As for your second question about why it's returning an IEnumerable<T> it's because List<T> implements IEnumerable<T> and your function signature indicates that it returns IEnumerable<T>

public virtual async Task<IEnumerable<T>> All()

I highly recommend instead of ever dealing with .ToListAsync or IEnumerable<T> you leave it alone and let IQueryable<T> do its proper work against the database.

EDIT: It's been asked in comments why it matters that you'd use IQueryable<T>. The answer is because utilizing .Where, .Any() etc... against IQueryable will mold the underlying query against the DB.

For example, say you want to find a single entity with the Id of 123. If you leave your .ToListAsync() without any other modifications it will pull back every single row in the DB into your program in memory and then iterate every single row looking for that one row.

If, instead, you use IQueryable<T> - at the point where you apply .FirstOrDefault(e => e.Id == 123) it will be applied to the database and it will apply as something like SELECT TOP(1) * FROM MyEntity WHERE [Id] = 123 - pulling back a single row instead of every row in existence.

EDIT2: Note that this also applies to projection.

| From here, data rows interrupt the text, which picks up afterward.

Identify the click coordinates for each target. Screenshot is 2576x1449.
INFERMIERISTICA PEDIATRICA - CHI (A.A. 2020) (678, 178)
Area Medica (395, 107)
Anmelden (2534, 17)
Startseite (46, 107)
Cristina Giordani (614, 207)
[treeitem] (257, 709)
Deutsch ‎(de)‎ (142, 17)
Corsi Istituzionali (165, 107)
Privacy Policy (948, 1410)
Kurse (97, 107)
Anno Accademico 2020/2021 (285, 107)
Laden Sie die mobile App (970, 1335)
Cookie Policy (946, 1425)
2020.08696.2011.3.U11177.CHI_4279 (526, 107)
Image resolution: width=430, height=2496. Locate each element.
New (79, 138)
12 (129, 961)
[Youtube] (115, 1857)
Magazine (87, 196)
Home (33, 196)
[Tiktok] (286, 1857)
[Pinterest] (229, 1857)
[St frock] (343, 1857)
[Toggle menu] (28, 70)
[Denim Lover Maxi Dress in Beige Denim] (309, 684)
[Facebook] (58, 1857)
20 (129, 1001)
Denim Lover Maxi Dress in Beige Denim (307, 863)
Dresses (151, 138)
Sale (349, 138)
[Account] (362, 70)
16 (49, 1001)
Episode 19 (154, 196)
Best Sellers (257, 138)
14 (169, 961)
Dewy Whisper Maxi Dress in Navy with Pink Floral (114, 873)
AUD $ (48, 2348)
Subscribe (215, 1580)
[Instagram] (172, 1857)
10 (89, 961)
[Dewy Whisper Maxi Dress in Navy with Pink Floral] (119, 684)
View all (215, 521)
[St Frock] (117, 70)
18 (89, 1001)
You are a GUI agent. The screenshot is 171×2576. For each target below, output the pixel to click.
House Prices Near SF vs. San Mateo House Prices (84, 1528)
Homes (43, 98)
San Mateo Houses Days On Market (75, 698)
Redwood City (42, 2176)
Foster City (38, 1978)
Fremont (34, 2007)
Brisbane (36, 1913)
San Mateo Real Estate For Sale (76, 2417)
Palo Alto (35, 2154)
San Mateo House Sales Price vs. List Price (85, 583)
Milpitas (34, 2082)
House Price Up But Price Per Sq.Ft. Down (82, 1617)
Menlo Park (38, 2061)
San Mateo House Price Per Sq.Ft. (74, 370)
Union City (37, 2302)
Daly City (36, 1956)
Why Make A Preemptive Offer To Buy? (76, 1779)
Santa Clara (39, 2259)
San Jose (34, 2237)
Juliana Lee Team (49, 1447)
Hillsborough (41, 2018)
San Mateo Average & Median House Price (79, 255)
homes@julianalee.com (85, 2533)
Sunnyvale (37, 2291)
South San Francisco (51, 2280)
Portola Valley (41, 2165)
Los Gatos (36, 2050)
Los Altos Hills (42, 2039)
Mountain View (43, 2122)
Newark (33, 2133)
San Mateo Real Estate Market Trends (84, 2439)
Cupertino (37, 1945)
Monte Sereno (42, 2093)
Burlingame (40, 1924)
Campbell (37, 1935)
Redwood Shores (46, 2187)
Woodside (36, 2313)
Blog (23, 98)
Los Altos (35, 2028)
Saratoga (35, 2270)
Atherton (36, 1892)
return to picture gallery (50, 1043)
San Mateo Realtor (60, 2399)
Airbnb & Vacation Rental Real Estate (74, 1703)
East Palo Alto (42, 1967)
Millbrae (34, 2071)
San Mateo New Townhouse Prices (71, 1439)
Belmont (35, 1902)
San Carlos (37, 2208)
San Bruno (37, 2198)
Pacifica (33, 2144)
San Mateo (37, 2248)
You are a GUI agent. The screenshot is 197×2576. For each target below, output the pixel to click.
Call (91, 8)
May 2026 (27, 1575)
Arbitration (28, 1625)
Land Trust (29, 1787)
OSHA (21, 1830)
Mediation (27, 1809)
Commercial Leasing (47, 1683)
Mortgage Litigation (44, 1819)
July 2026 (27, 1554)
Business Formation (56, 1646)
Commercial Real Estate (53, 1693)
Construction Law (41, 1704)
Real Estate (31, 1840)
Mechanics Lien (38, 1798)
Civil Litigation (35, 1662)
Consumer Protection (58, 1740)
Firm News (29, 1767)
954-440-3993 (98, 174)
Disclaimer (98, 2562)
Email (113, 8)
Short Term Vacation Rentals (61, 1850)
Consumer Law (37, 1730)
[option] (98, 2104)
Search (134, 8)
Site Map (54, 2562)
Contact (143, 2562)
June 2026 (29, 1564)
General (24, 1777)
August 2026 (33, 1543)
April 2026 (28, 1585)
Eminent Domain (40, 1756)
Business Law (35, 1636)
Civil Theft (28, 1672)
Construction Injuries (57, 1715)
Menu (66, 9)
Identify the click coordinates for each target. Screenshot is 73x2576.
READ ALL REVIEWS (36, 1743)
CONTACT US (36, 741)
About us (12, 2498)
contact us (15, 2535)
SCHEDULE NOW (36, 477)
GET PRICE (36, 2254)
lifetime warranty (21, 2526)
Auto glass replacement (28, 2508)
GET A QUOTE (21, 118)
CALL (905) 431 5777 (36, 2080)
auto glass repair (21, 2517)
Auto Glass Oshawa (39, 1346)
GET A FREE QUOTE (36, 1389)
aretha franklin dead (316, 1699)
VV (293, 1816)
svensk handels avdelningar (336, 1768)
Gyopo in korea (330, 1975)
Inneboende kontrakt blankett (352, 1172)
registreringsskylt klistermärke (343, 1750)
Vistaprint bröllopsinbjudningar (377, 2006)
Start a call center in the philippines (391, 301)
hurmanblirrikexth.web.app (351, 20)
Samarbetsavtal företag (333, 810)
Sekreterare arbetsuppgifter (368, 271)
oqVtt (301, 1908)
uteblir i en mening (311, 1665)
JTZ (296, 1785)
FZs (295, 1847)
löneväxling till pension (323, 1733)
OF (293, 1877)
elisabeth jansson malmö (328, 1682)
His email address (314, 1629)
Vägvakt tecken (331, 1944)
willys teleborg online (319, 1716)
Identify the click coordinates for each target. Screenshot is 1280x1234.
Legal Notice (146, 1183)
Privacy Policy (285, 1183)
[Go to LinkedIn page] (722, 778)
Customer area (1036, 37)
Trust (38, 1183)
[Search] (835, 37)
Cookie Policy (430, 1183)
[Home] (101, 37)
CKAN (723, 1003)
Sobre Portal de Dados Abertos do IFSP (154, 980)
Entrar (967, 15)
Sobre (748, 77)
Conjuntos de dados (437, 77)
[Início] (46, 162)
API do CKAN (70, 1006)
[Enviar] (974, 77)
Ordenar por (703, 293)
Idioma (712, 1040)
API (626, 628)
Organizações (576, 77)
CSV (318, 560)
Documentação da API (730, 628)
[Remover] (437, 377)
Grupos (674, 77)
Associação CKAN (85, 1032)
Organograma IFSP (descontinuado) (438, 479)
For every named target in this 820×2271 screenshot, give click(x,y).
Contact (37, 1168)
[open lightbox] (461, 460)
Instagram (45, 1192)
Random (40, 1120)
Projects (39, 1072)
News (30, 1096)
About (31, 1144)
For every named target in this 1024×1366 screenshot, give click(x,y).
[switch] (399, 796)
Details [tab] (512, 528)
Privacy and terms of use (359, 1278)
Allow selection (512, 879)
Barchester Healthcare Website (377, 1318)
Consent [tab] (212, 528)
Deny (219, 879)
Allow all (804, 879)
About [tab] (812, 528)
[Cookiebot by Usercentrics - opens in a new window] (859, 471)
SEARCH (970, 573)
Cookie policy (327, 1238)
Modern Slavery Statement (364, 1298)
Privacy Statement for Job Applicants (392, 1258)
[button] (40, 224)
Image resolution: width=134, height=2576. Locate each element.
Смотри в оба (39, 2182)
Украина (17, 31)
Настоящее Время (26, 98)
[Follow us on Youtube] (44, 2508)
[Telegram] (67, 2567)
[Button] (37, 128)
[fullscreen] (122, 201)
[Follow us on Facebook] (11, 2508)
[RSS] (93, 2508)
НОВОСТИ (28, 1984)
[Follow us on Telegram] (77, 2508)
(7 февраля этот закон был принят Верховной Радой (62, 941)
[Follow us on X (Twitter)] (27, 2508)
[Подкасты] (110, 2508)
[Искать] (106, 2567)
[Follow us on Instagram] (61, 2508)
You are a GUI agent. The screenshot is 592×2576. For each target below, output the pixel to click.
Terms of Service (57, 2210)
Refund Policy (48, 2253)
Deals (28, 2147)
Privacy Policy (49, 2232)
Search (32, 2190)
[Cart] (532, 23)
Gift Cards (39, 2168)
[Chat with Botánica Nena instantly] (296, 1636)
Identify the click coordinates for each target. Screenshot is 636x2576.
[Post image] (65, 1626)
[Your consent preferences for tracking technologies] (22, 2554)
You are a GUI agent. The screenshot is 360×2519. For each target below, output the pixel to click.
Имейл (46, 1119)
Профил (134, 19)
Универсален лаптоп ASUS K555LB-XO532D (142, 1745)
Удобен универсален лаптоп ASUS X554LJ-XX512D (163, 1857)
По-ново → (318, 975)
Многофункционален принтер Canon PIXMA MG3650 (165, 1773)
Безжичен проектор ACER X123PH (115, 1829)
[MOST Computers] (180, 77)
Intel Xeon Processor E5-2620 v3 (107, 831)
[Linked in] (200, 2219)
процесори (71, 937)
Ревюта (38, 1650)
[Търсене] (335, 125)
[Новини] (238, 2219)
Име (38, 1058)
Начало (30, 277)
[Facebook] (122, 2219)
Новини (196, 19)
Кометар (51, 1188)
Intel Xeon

This means something like .Select(e => new { FullName = e.FirstName " " e.LastName, State = e.Address.State}) will only pull those 2 columns instead of all columns and any nav properties you include. Doing that after a .ToList() or .ToListAsync will instead pull back all columns/entities and iterate over them to create a whole new set of other entities. This can result in MASSIVE CPU/Memory differences between the 2 approaches.